- Countries: France
- Champions: Stade Français
- Runners-up: SOE Toulouse

= 1902–03 French Rugby Union Championship =

The 1902–03 French Rugby Union Championship was won by the Stade Français, winning the final against the Stade Olympiens des étudiants Toulousains (SOET) with a score of 16–8.

The final was held on April 26, 1903, at Prairie des filtres in Toulouse and was refereed by Robert Coulon.

== Qualification for the final ==
The Racing Club was initially positioned to become the champion of Paris (the team representing Paris in the Union Championship), having won against Le Havre A.C, but were disqualified because one of their players was not properly licensed. Subsequently, the Stade Français managed to qualify, by beating Le Havre 14–0.

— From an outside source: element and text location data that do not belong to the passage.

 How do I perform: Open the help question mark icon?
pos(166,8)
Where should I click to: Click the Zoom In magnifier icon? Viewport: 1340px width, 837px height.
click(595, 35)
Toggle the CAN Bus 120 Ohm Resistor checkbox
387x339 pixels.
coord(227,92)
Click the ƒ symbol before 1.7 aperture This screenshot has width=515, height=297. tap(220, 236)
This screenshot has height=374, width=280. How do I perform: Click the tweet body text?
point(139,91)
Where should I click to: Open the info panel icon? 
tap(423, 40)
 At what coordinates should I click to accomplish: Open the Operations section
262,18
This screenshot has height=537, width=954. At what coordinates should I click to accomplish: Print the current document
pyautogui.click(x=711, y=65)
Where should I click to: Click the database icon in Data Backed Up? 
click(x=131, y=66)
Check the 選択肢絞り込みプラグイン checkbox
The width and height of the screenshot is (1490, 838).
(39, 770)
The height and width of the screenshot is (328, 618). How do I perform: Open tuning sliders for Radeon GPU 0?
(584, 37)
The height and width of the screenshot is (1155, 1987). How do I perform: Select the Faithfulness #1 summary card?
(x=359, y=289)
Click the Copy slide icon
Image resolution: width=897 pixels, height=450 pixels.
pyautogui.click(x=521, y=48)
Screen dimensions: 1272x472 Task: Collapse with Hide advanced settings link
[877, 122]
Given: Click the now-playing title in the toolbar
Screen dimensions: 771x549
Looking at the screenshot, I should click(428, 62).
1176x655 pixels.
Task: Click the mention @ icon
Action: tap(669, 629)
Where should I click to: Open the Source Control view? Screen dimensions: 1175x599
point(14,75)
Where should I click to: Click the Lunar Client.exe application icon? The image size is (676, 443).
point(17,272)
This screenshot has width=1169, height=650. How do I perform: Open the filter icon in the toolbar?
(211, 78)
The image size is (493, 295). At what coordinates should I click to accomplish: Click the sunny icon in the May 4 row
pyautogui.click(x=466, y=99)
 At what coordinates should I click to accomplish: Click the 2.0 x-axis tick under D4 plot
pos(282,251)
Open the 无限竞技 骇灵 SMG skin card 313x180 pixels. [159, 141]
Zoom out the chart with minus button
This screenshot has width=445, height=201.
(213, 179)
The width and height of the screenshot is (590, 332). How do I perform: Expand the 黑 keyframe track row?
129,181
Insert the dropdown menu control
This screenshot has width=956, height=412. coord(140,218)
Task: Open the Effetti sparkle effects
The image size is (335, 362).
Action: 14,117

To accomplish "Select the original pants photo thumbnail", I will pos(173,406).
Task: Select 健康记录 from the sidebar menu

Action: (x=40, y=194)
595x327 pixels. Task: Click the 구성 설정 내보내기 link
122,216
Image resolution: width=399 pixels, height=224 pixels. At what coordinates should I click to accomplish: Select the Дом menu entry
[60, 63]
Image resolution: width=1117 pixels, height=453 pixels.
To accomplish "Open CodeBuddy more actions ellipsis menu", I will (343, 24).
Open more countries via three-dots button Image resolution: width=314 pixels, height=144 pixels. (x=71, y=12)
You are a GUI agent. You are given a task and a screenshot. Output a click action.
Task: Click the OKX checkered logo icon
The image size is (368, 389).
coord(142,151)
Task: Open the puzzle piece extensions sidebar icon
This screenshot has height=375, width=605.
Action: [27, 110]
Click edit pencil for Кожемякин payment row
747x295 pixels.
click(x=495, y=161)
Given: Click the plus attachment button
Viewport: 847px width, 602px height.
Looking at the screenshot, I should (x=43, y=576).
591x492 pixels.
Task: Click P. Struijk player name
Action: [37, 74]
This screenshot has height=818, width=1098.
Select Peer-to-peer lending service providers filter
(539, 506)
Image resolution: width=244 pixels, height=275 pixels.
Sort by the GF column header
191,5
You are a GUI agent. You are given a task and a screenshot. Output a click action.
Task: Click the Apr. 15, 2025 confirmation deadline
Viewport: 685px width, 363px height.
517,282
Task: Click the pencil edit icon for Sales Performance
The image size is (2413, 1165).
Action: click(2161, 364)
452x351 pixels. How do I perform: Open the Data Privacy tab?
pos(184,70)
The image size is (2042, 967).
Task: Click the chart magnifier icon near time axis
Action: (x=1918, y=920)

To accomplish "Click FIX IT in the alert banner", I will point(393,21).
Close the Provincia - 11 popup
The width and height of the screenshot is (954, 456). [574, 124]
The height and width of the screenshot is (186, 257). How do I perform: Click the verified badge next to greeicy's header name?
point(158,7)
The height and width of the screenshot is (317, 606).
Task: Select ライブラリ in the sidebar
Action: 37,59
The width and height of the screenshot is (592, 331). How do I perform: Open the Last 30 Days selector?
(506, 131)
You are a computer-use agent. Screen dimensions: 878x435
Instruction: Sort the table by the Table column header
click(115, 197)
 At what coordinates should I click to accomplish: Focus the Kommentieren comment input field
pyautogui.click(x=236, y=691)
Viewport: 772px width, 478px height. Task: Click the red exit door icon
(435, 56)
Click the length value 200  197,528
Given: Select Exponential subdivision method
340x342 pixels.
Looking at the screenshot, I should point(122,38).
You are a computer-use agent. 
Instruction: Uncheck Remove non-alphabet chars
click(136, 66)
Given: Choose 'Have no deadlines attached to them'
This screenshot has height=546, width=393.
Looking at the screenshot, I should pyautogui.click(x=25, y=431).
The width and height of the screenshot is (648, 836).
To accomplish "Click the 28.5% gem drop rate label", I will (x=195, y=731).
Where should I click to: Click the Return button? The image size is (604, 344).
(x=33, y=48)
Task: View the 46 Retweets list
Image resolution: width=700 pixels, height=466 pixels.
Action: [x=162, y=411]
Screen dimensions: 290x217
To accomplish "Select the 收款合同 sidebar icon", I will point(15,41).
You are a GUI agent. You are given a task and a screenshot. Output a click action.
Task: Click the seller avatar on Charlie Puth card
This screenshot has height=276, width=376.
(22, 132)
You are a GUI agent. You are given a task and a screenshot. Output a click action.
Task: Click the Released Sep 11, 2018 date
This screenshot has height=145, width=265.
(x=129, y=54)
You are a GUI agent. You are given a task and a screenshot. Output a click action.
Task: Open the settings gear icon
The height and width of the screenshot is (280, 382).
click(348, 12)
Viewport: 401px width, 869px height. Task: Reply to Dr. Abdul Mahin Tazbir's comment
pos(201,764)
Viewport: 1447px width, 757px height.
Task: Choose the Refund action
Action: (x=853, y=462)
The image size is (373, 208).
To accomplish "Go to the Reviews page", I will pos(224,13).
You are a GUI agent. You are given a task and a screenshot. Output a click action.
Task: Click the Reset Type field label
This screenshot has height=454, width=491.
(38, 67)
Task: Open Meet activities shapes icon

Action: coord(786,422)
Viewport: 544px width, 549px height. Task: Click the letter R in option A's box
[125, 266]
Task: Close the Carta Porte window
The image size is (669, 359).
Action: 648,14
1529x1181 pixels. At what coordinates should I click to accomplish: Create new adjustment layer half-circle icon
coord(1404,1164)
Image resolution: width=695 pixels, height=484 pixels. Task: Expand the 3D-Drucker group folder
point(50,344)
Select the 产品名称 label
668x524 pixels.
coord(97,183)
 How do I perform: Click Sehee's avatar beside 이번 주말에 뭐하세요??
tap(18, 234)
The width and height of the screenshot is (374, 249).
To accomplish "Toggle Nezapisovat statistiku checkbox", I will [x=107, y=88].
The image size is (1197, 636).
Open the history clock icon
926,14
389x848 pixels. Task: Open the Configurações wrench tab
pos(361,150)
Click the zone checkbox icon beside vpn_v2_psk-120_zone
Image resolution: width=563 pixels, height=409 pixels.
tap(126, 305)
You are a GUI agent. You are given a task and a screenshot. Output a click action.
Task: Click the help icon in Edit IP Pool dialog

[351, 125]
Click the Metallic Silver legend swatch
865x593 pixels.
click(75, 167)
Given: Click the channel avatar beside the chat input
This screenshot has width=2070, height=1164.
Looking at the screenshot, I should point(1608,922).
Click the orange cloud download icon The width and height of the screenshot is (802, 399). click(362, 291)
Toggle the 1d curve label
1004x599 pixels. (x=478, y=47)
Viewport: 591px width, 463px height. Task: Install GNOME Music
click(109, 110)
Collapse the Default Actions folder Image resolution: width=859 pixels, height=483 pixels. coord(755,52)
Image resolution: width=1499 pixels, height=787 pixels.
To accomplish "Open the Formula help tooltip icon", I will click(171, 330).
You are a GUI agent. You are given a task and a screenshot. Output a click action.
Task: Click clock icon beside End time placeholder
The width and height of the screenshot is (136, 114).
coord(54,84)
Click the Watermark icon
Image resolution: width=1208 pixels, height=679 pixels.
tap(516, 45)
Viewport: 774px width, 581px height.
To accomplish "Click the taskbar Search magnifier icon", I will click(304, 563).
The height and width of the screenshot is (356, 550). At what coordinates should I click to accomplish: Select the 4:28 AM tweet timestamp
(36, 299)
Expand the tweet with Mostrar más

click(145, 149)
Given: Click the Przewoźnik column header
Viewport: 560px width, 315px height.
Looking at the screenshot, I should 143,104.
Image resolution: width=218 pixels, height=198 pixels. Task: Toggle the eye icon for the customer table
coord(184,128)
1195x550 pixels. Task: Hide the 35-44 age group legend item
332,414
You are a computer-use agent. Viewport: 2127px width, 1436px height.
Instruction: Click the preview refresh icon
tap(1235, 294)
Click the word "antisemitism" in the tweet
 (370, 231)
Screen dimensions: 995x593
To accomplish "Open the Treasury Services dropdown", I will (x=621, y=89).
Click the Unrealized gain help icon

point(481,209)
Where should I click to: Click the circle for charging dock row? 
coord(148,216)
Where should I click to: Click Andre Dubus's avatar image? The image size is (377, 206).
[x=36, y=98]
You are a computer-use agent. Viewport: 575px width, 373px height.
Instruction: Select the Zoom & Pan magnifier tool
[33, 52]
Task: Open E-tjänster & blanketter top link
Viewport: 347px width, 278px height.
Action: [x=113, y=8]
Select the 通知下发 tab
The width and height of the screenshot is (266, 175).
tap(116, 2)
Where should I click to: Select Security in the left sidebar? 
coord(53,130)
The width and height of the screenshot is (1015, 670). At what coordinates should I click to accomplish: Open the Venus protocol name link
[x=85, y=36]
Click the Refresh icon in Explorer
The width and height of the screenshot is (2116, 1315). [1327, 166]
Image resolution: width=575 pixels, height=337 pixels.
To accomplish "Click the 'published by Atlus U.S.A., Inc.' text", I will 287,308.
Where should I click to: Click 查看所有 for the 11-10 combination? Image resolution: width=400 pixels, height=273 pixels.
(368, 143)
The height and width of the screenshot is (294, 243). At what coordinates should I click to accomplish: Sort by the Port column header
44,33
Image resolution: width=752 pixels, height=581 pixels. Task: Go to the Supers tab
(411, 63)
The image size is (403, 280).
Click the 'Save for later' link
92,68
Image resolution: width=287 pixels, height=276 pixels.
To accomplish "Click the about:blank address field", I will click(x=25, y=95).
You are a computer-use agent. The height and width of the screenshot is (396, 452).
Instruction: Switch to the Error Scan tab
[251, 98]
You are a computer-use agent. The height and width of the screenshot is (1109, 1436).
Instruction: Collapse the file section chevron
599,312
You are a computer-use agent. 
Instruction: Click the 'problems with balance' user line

SOET were the champions of the Garonne Region, qualifying after beating Stade Bordelais (8–3).

== First round ==

- FC Grenoble beat Union Athlétique de Provence. Following incidents during a match between the Union Athlétique de Provence and Olympique de Marseille, the UAP were disqualified by the USFSA on 3 March.
- FC Lyon beats Chalon 36–0 in Chalon on 22 February

== Quarter-finals ==

- Toulouse beats Bordeaux 8–3 in Toulouse on 1 March
- Le Havre beats Chartres 9–0 at Parc des Princes Stadium on 8 March
- FC Lyon beats Grenoble 6–0 in Lyon on 22 March. Despite having already beaten them in a previous match on 15 March, FC Lyon and FC Grenoble faced each other again. Due to an error in the previous game, where the referee had forgotten to make the teams switch sides of the field during overtime, an appeal had been issued for a rematch by Grenoble.

== Semi-finals ==

- Toulouse beats FC Lyon 3–0 on 29 March at Parc des Princes Stadium
- Stade Français beats Le Havre 14–0 in Le Havre on 5 April

== Final ==
| Teams | Stade Français – SOE toulousains |
| Score | 16–8 (11–0) |
| Date | Sunday 26 April 1903 |
| Venue | Prairie des Filtres (Toulouse) |
| Referee | Robert Coulon |
| Line-up | |
| Stade Français | M.Cheno, Raoul Saulnier, Guillaume Beaurin, Fernando Ancona, Émile Lesieur, Henri Amand, Stuart Forsyth, Allan Muhr (Team Captain), M.Barbe, Charles Beaurin, Pierre Gaudermen, Pierre Rousseau, R.Holbert, G.Poirier, Georges Jérôme |
| SOE toulousains | François Jacoubet, Augustin Pujol, Albert Bongras, Auguste Fabregat, Bories, Denis Gaubain, Arrascle, Albert Cuillé, Georges Merle, Joannes Fischer, G.Huggins, Jean Lagaillarde, Paul Bordreuil, Camille Herbray, Picart |
| Scorers | |
| Stade Français | 4 tries Lesieur, Ancona, Jérôme, Amand 2 conversions by Muhr |
| SOE toulousains | 2 tries Fischer, Fabrégat 1 conversion by Pujol |

Two of the students from SOET, Albert Cuillé and Augustin Pujol later played for Stade Français in the final in 1906.